Airline Is Told of the Hijackers' Ransom Demand - The plane lands in Jackson, Mississippi, at 8:10 p.m. to be refueled and then takes off at 8:36 p.m., heading for Detroit, Michigan, where the hijackers intend to settle their complaints with city officials. At around 10:30 p.m., while the plane is circling over Detroit, the FBI notifies the city’s mayor and Southern Airways of the hijackers’ ransom demand. At 12:05 a.m. on November 11, the plane leaves the Detroit area due to bad weather and heads for Cleveland, Ohio, where it lands and is refueled. It takes off from Cleveland at 1:38 a.m. and heads for Toronto, Canada.
Hijackers Threaten to Crash the Plane into a Nuclear Facility - While it is on the ground in Toronto, the hijackers learn that Southern Airways has only gathered $500,000 in ransom money. They refuse to take this and release the passengers. Consequently, after being refueled, the plane takes off at 6:15 a.m. and flies back to the US. It heads for Knoxville, Tennessee. As it is ascending, the hijackers tell controllers that unless their demands are met, they will crash Flight 49 into the Oak Ridge nuclear facility, near Knoxville. (Detroit Free Press 11/12/1972; Graff 2011, pp. 43-45) Jackson says: “We’re tired of all this bull. No more foolin’ around. We’re taking this f_cker to Oak Ridge and dive it into a nuclear reactor.” (Burleson 2007, pp. 66) By this time, the White House, the Pentagon, and the Atomic Energy Commission are all involved in dealing with the crisis. (Graff 2011, pp. 45) Meanwhile, key personnel at Oak Ridge discuss the possible outcomes of Flight 49 crashing into their facility.

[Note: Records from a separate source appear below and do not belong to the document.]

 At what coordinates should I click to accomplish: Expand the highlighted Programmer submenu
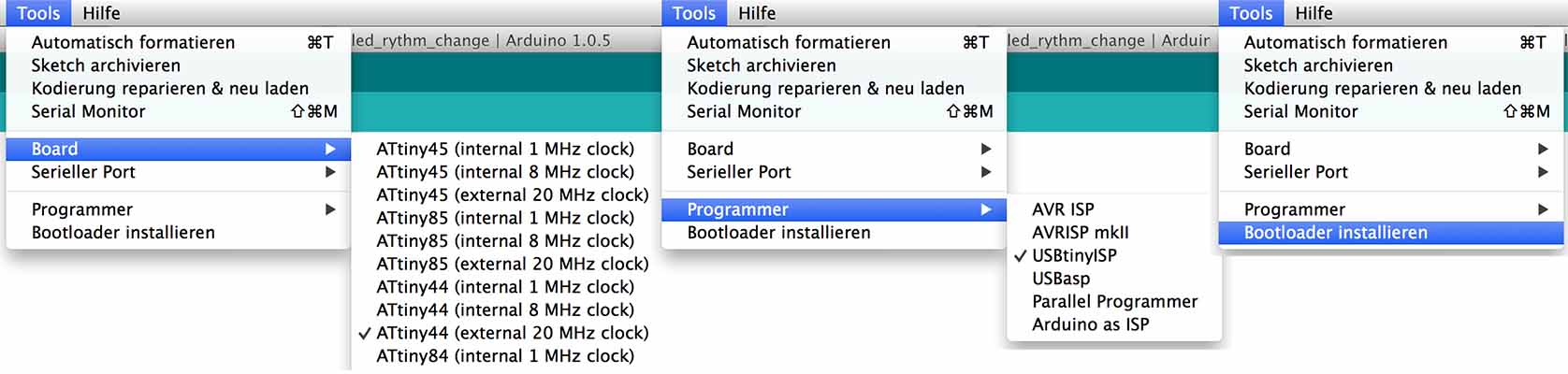pyautogui.click(x=834, y=209)
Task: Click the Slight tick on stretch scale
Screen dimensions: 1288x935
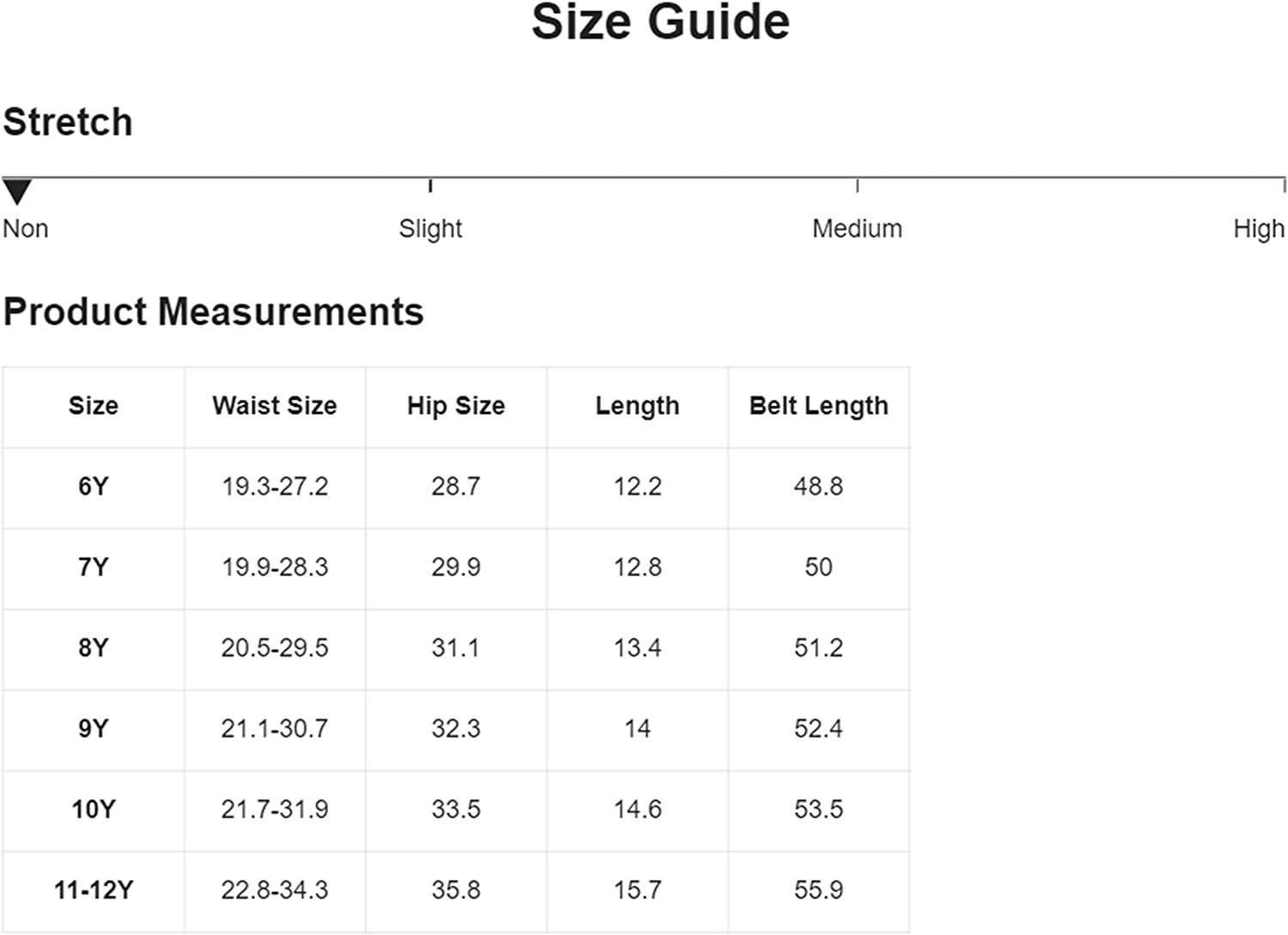Action: 430,185
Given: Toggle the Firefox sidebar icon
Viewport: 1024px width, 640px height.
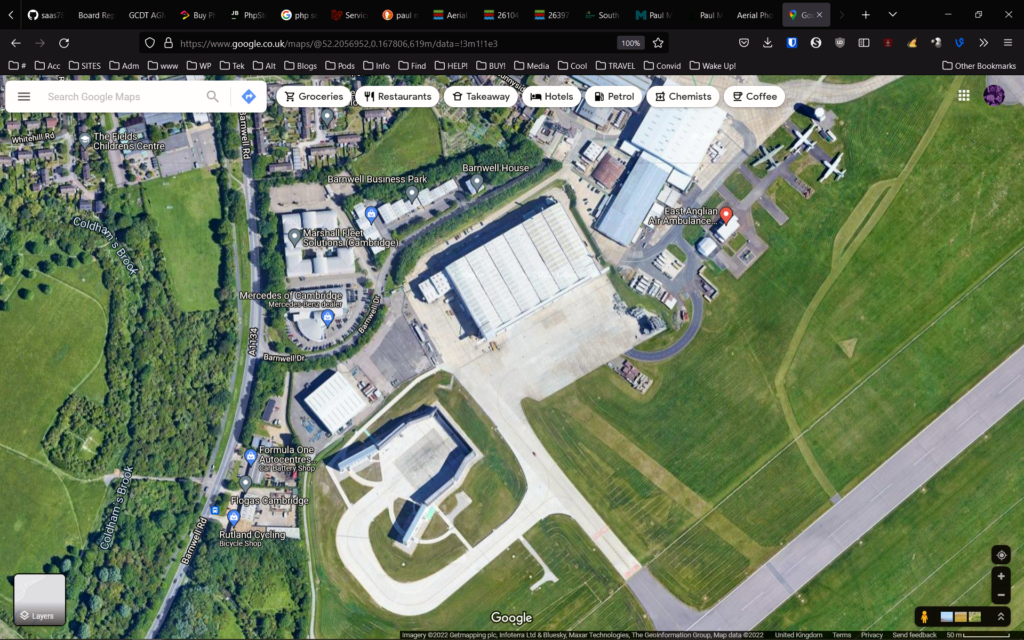Looking at the screenshot, I should tap(863, 43).
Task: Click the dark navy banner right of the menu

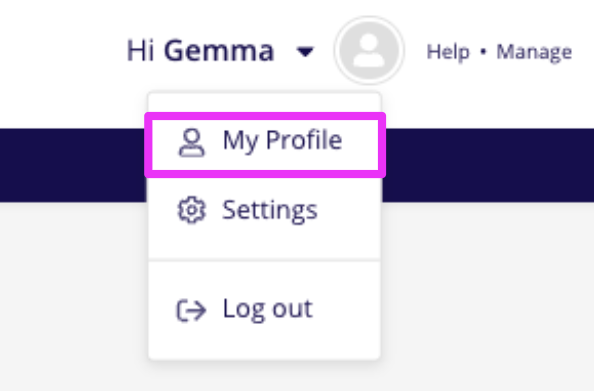Action: pos(488,165)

At the bare minimum, they all agree, the impact could rupture the protective shell and result in a massive release of radioactivity; the worst possibility is a core meltdown. (Burleson 2007, pp. 66-67)
White House Official Talks to the Hijackers - The plane diverts to Lexington, Kentucky, to be refueled and, by 11:00 a.m., is again over Oak Ridge. The hijackers are then connected to the White House. John Ehrlichman, the president’s top domestic aide, comes on the radio and Jackson tells him, “I’m up over Oak Ridge, where I’ll either throw a grenade or I’ll put this plane down nose first.” He says he and the other hijackers want a letter signed by the president stating that their ransom money is a grant from the government and they won’t be prosecuted. Ehrlichman says it will take some time to fulfil their request.

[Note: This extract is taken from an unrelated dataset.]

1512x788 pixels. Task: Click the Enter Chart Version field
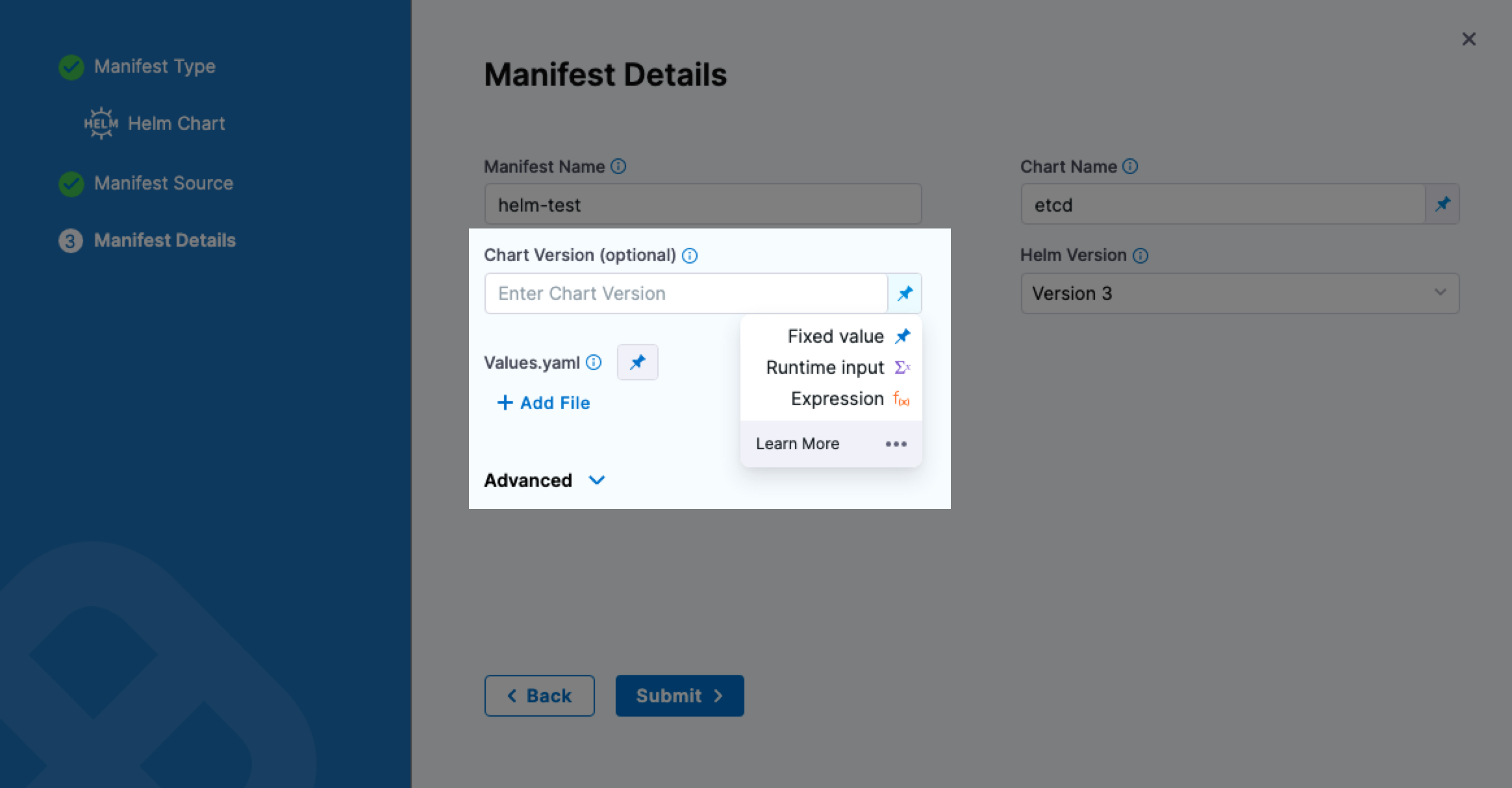coord(686,293)

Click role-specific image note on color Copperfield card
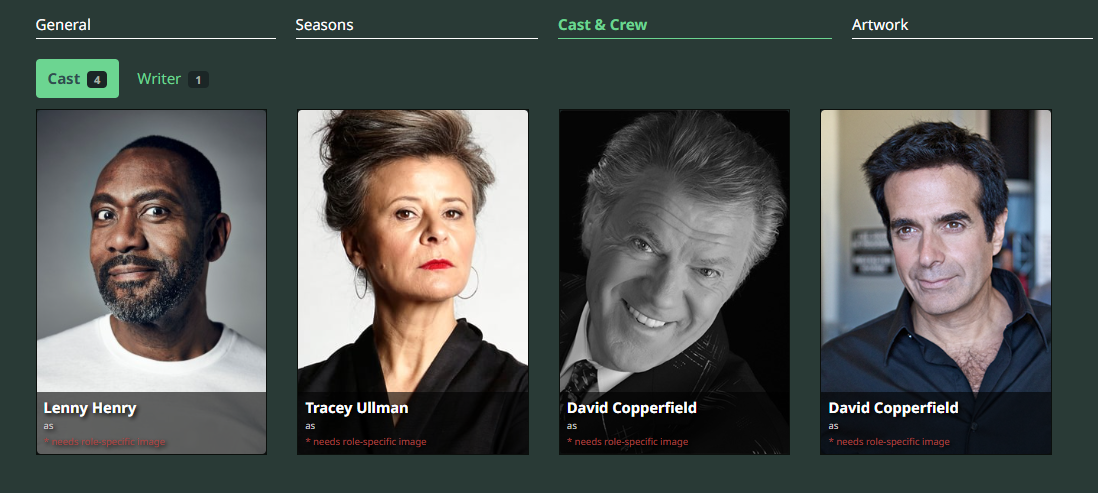point(889,442)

Hijackers Receive the Ransom Money - The hijackers then direct the plane to Chattanooga, Tennessee, where it lands at 1:30 p.m. It is refueled and the hijackers are given the ransom money, along with food and other supplies. Southern Airways has only been able to put together $2 million, but the airline is assuming—correctly, as it turns out—that the hijackers will lack the time to count the money and realize it is much less than the amount they demanded. The plane leaves Chattanooga at 2:35 p.m. and heads to Cuba, where many hijackers fled during the 1960s and early 1970s.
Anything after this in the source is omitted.